MIXI Raises PointsBet Takeover Bid to $1.25, Secures 28.2% Stake
PointsBet’s board has unanimously recommended shareholders accept MIXI Australia’s increased $1.25 per share cash offer, now unconditional and representing a significant premium. MIXI holds 28.2% of PointsBet and may raise the offer further if it gains majority control.
- MIXI Australia raises takeover offer to $1.25 cash per PointsBet share
- Offer declared unconditional with all regulatory approvals secured
- PointsBet board unanimously recommends acceptance absent superior bids
- MIXI holds 28.2% stake and may increase offer if acquiring over 50%
- Competing all-scrip offer from Betr deemed inferior by PointsBet board
A Compelling Premium on the Table
PointsBet Holdings Limited (ASX – PBH) has taken a decisive step towards a change of ownership as MIXI Australia Pty Ltd has increased its off-market takeover offer to $1.25 per share in cash. This revised offer represents a substantial premium; over 50% above PointsBet’s recent closing price; making it an attractive proposition for shareholders seeking immediate value.
The offer is now unconditional, having secured all necessary regulatory approvals, including from the Foreign Investment Review Board and gaming regulators in Australia and Canada. This removes a significant layer of uncertainty that often accompanies takeover bids, providing shareholders with clarity and confidence in the transaction’s completion.

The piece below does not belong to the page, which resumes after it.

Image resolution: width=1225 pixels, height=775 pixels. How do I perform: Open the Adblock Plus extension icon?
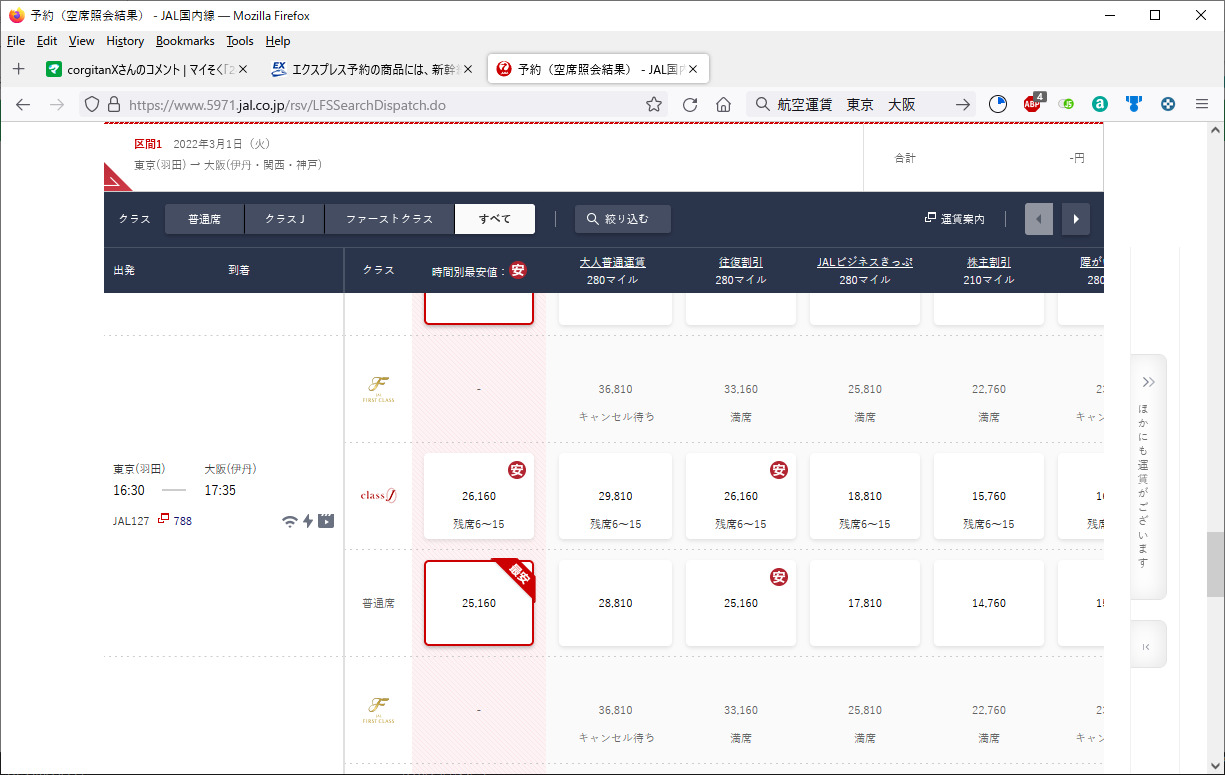pos(1032,104)
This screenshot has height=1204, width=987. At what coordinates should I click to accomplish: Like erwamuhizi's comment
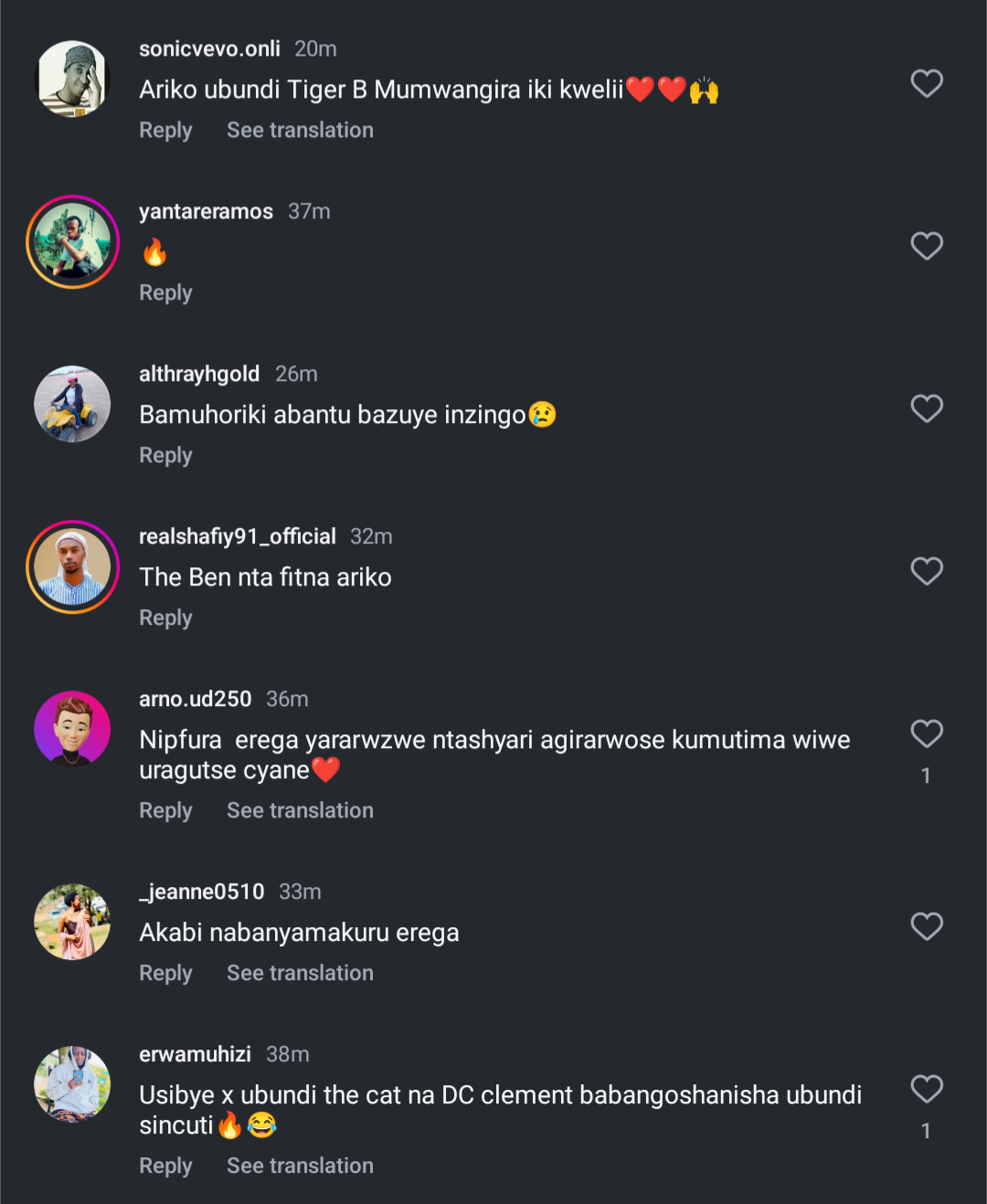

Board’s Unanimous Endorsement and Shareholder Implications
In a strong show of support, the entire PointsBet board has unanimously recommended shareholders accept MIXI’s offer, provided no superior proposal emerges. Notably, each director has personally accepted the offer, signaling their conviction in the bid’s value and strategic merit.
MIXI Australia currently holds a 28.2% stake in PointsBet, including shares accepted into its Institutional Acceptance Facility. The bidder has reserved the right to increase the offer price if it surpasses 50% ownership, promising that any incremental increase will be paid to all shareholders who have accepted the offer, regardless of timing. This clause introduces a potential upside for shareholders who accept early.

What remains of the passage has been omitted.